I need help with the monte carlo integration: reliability of the error estimate for functions that are not square integrable.

I'm supposed to investigate this topic.*Hence my first question is what is a function that is not square integrable? I found that such a function is 1/sqrt(x) on the interval 0 to 1. Apparently a function is not square integrable if the integral of its absolute value squared is not finite on that integral... I thought the for f(x)= 1/sqrt(x) that will be -1?
Anyway I evaluated the integrals for 1/sqrt(x) from 0 to 1 (which is 2 analytically) for dofferent number of sample points. Indeed the estimated errors are nowhere close the actual errors...

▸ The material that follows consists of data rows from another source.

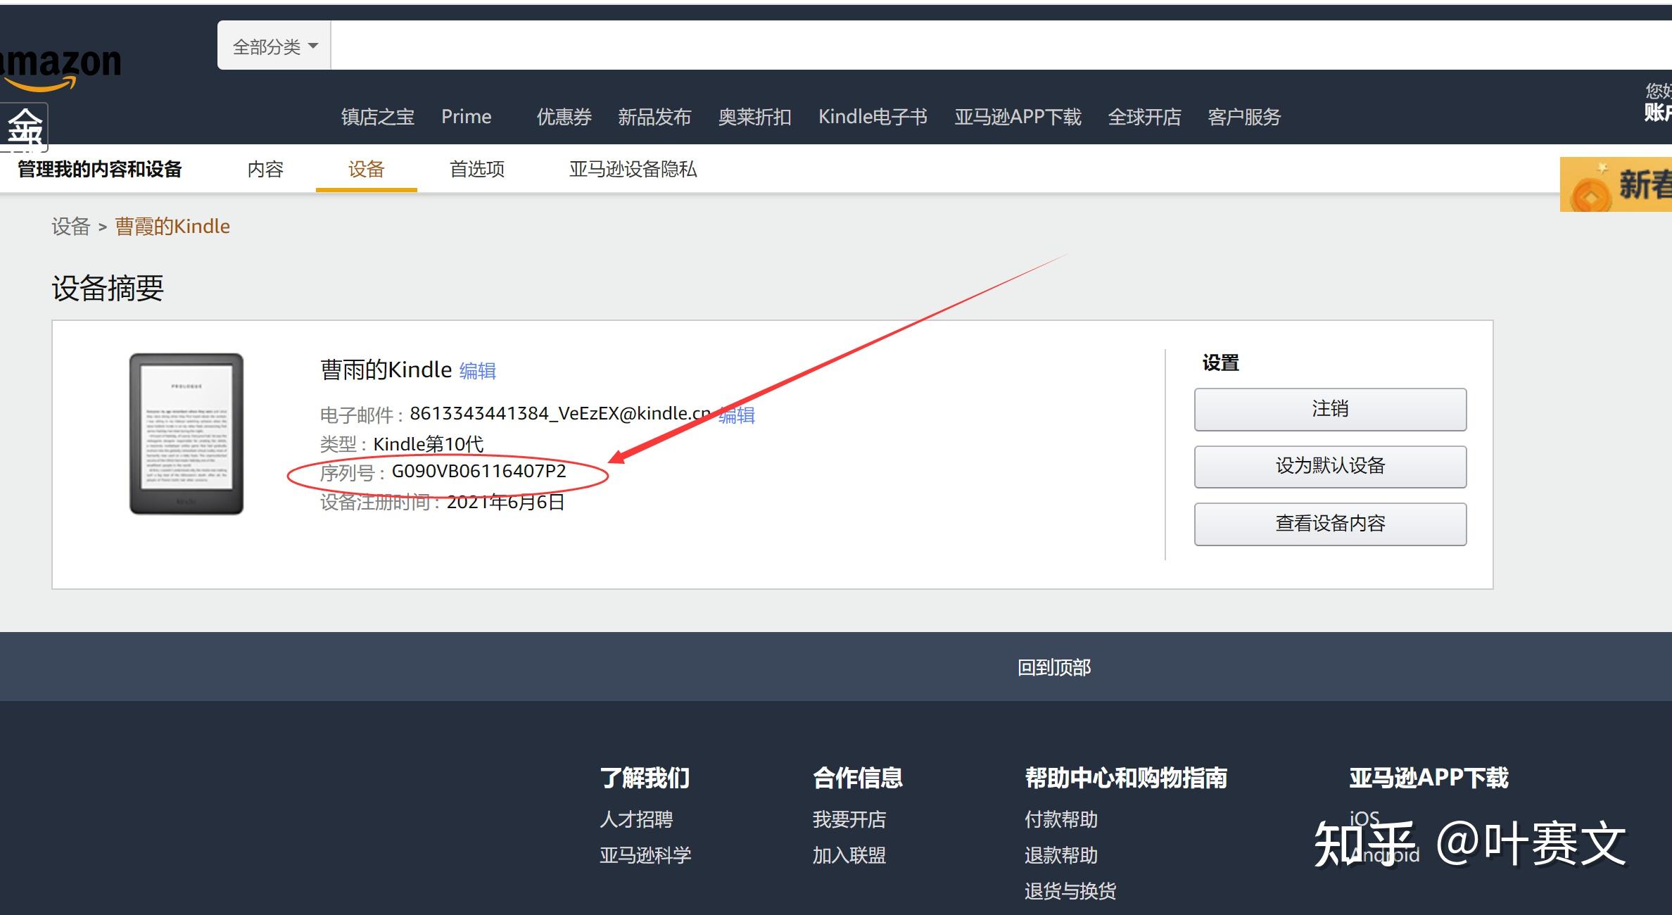Open the 全部分类 category dropdown

pyautogui.click(x=273, y=44)

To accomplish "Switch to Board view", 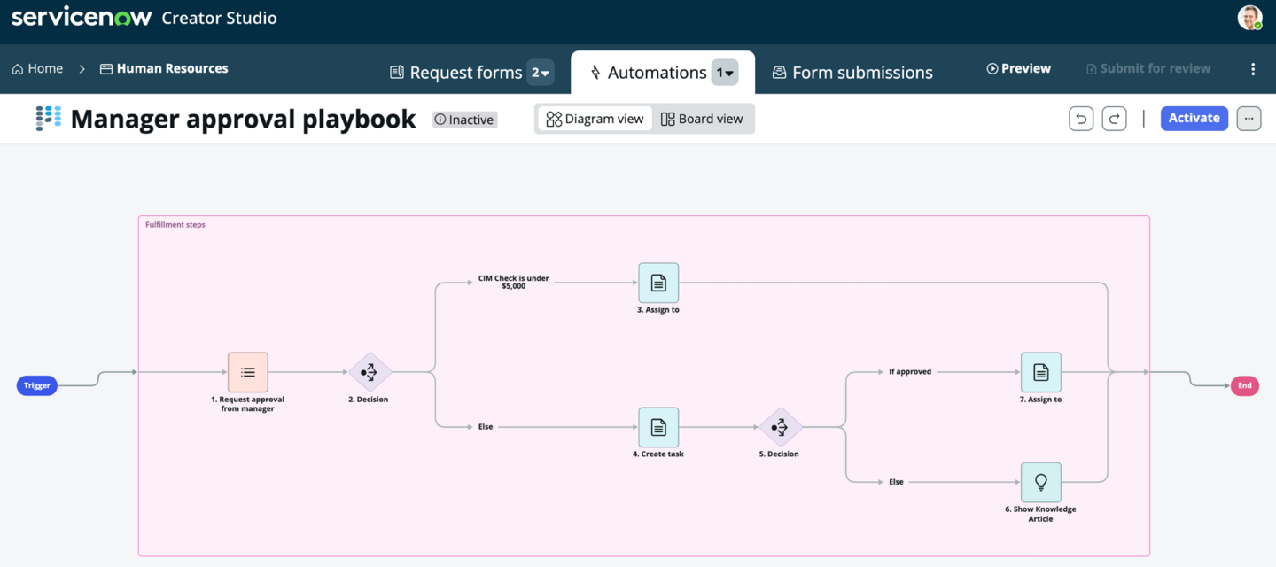I will point(702,119).
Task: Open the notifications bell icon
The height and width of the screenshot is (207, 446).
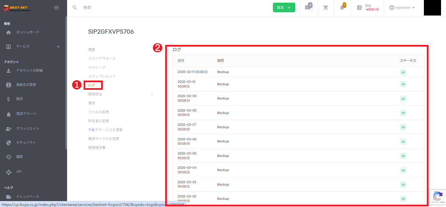Action: [x=342, y=8]
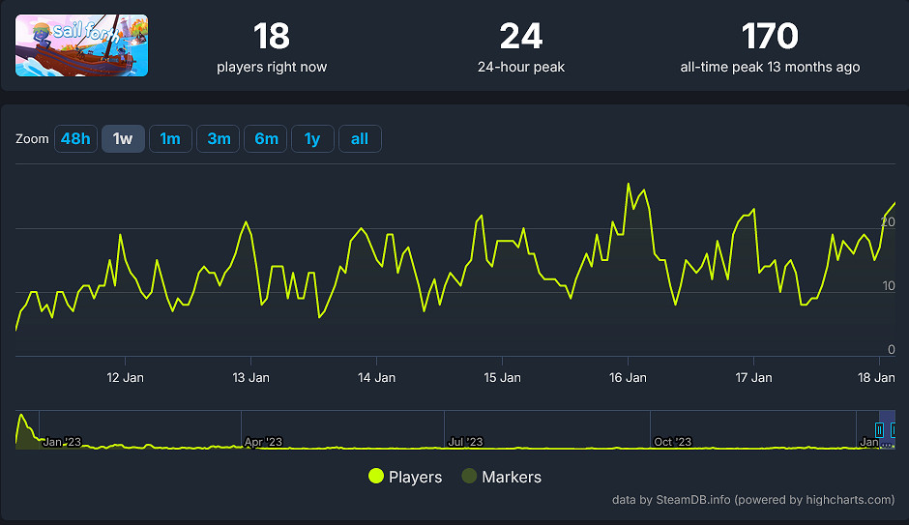Show all-time data with the all button
This screenshot has height=525, width=909.
(360, 138)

Can anyone explain why does this happen? And why is 1/sqrt(x) not square integrable?

The integral of 1/x is infinite. Therefore the variance of your estimator is infinite. That is why Monte Carlo doesn't work.
 


Will that be also true for exp(-x^2)? I get a NaN as the error estimate oddly only in this case.
 


trelek2 said:
Will that be also true for exp(-x^2)? I get a NaN as the error estimate oddly only in this case.
Several questions:

1. What is the domain of x?
2. Exactly what is the prob. distribution function (or prob. density function)?
3. What is NaN (Sodium Nitride?)?
 


In computing, NaN stands for "not a number", which usually means an infinity or undefined value has popped up.
 


If exp(-x^2) is supposed to be your density function (although there will be a constant attached to it to make it integrate to 1), then the variance is known.
exp(-.5x^2)/ √(2π) is the density for the standard normal with mean 0 and variance 1.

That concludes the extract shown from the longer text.